__PASSAGE FOURNI__:
Peter Kálmán (Bartolo), Catherine Trottmann (Rosina), Robert Gleadow (Basilio), Florian Sempey (Figaro), Annunziata Vestri (Berta) et Michele Angelini (Almaviva).
Le Barbier de Séville par Jérémie Rhorer et Laurent Pelly, c’était une promesse de feu d’artifice musical et scénique que la production du Théâtre des Champs-Elysées ne tient que bien partiellement – à moins que les réserves que l’on va ici formuler ne s’estompent au fur et à mesure des représentations. Il faut d’ailleurs préciser que le public a réservé un accueil très chaleureux à toute l’équipe, le soir de la première, pour sa part sans réserve.

__DONNÉES FOURNIES__:
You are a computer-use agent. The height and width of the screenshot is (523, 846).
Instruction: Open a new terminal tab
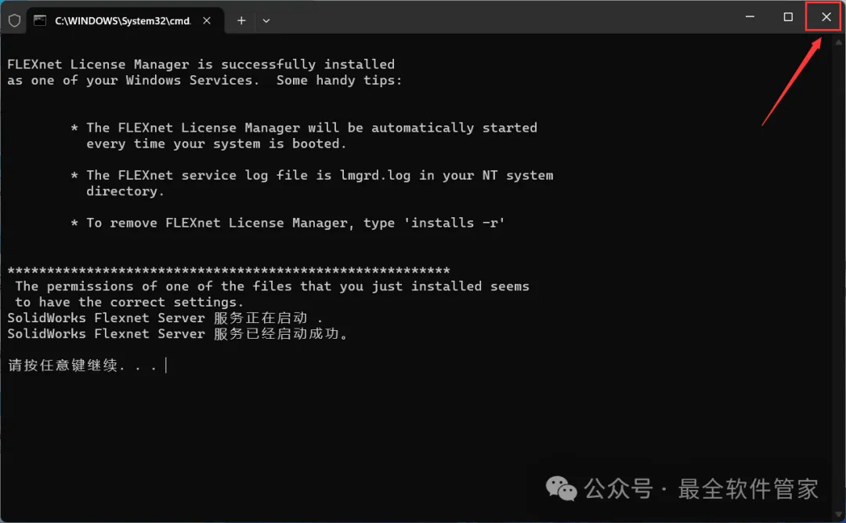241,20
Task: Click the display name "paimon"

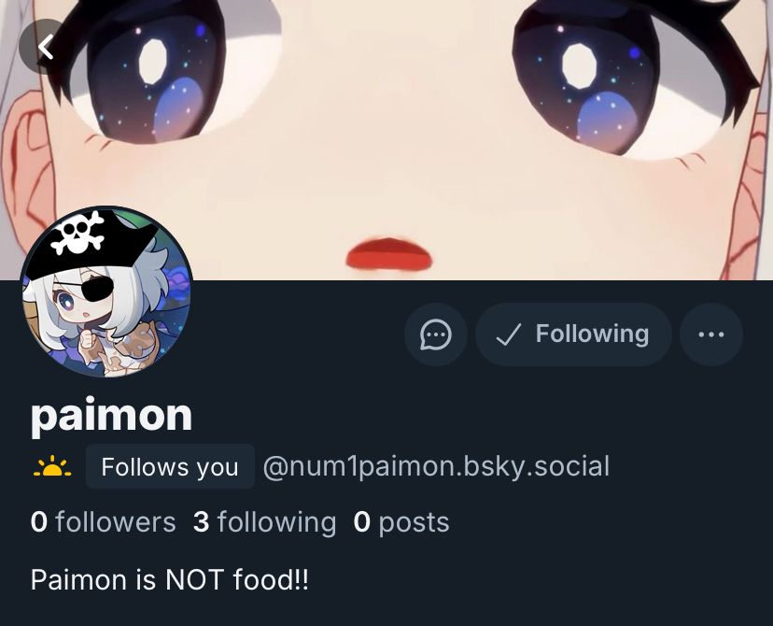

__TÂCHE COURTE 1__:
Dans le passage sur Le Barbier de Séville, quel interprète tient le rôle de Figaro ?
__TÂCHE COURTE 2__:
Résumez en deux phrases le passage sur Le Barbier de Séville.
__TÂCHE COURTE 3__:
Les affirmations suivantes concordent-elles avec le passage sur Le Barbier de Séville ? Répondez par oui ou par non et citez les mots du passage qui tranchent.
(a) Catherine Trottmann interprète Rosina.
(b) Le public s'est montré froid le soir de la première.
(c) La production tient pleinement sa promesse de feu d'artifice musical et scénique.

__RÉPONSE COMPLÈTE 1__:
Florian Sempey

__RÉPONSE COMPLÈTE 2__:
La production du Barbier de Séville par Jérémie Rhorer et Laurent Pelly au Théâtre des Champs-Elysées promettait un feu d'artifice musical et scénique, mais ne tient cette promesse que partiellement, à moins que les réserves formulées ne s'estompent au fil des représentations. Le soir de la première, le public a cependant réservé un accueil très chaleureux à toute l'équipe.

__RÉPONSE COMPLÈTE 3__:
(a) Oui : « Catherine Trottmann (Rosina) ».
(b) Non : « le public a réservé un accueil très chaleureux à toute l’équipe ».
(c) Non : « la production du Théâtre des Champs-Elysées ne tient que bien partiellement ».